Marcia Angell at USA Today puts it better than anyone else I've heard: "Not only can we afford Medicare for All, we can’t afford anything else." The article makes other good points, but go ahead and use "not only can we afford Medicare for All, we can't afford anything else" as your meditation object. But since people are still going to ask how we'll pay for it, how about assessing employers a fee per employee? It'd have to be lower than what corporations are paying private insurers per employee now, but with Medicare's low overhead, that shouldn't be difficult. And no corporations won't "just fire people" in order to pay out less money -- though banksters are doing their best to change this, corporations still have to do things to make money, and doing things means having workers.
Steve Wamhoff at the Institute for Taxation and Economic Policy informs us that a "wealth tax," such as that proposed by Sen. Warren (D-MA), would be much easier to implement than you think. You can almost dismiss Mr. Delaney's "concerns" merely because he raises them, but I find it quite interesting that the wealth tax's opponents won't tell you it's immoral or counterproductive but "unworkable," when valuing unsold assets actually isn't a complete mystery -- as you'd know if you've ever shopped around for a house. Also, too, don't believe the hype that a wealth tax would be "too complex," and certainly don't believe it from rich folks who seem to spend all their time making our tax code actually too complex.

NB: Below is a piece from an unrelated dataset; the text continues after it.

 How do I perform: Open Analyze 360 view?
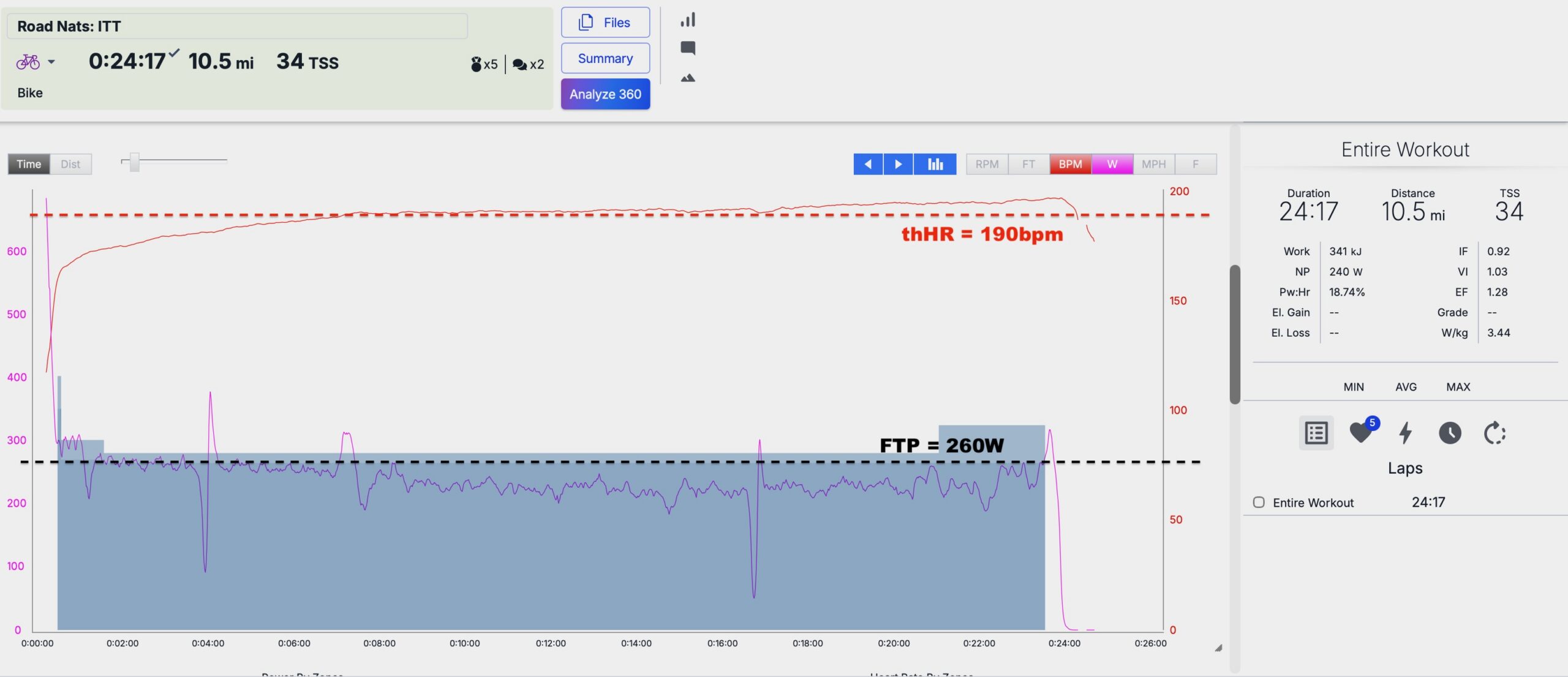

Surprise, surprise, our EPA fines Koch Industries subsidiary Georgia-Pacific $600,000 for violating the Clean Air Act at its Crosset, AK paper mill, and requires that the mill install $4.9 million in equipment that'll help it comply -- and then Georgia-Pacific partially closes said plant, firing over 500 workers. And now the Kochtopus will point to this occurrence and say SEE? TEH REGULASHUNZ KILLZ TEH JOBZ!!!!! Given that the Crosset plant is polluting so much that a) it's been all over the news and b) even this EPA fined them, you might well conclude that pollution kills jobs, not efforts to stop pollution.

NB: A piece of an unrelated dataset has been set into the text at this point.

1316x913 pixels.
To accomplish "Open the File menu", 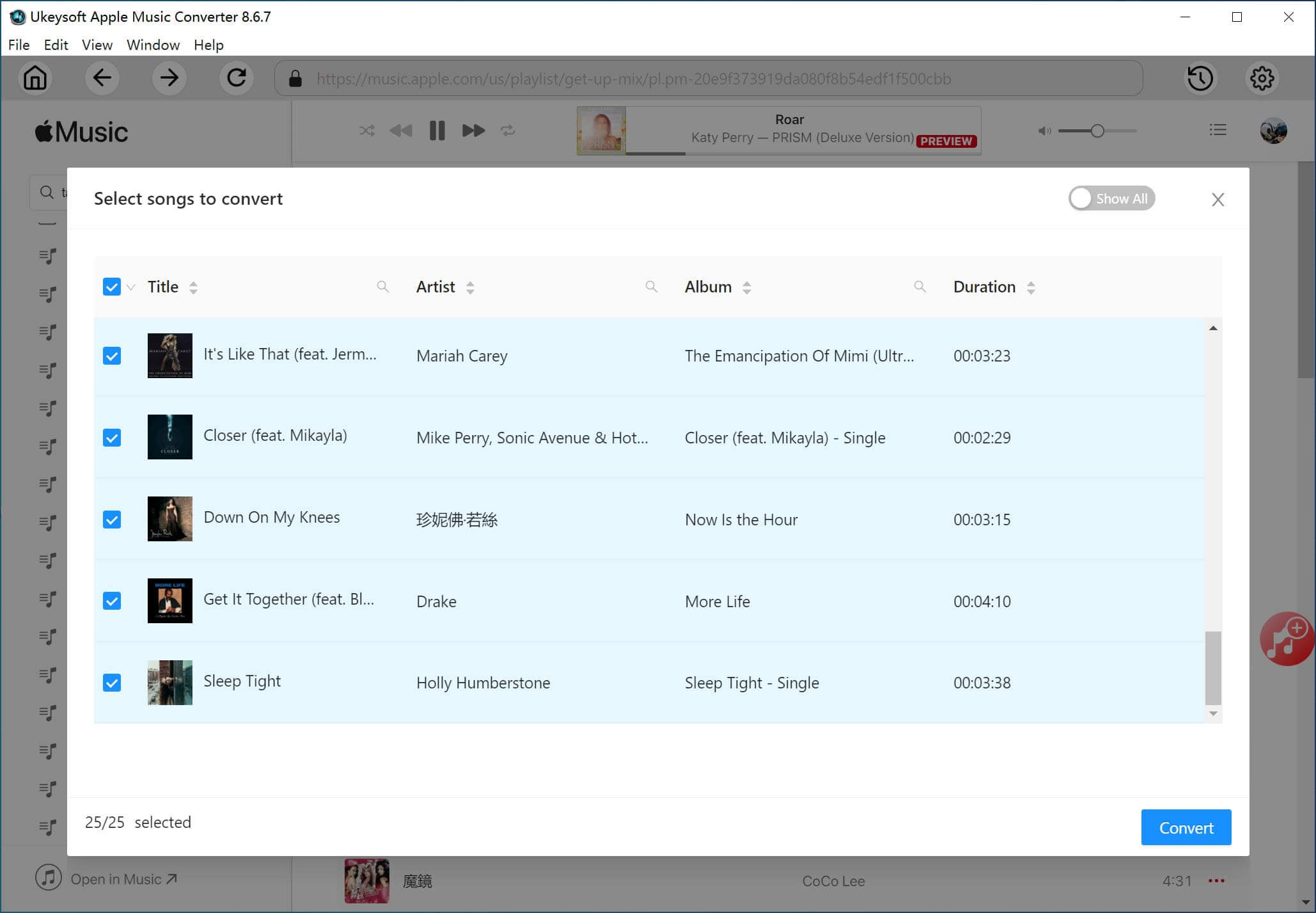I will [17, 45].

Finally, Rowan Jacobson at Outside explains how alt-meat (i.e., meat from plant-based sources that has both the taste and texture of meat) has risen so quickly that it might be "The Beginning of the End of the Meat Industry." Perhaps not surprisingly, some big meat corporations are suddenly anxious to get Big Gummint help in the form of labeling laws! But others, like Tyson and Perdue, are making noises about going along, and anyway I'd prefer a world where your choices are either alt-meat or meat from small producers. (Warning, though: Impossible burgers use at least one genetically-modified ingredient, and they're apparently the class of alt-meat burgers.)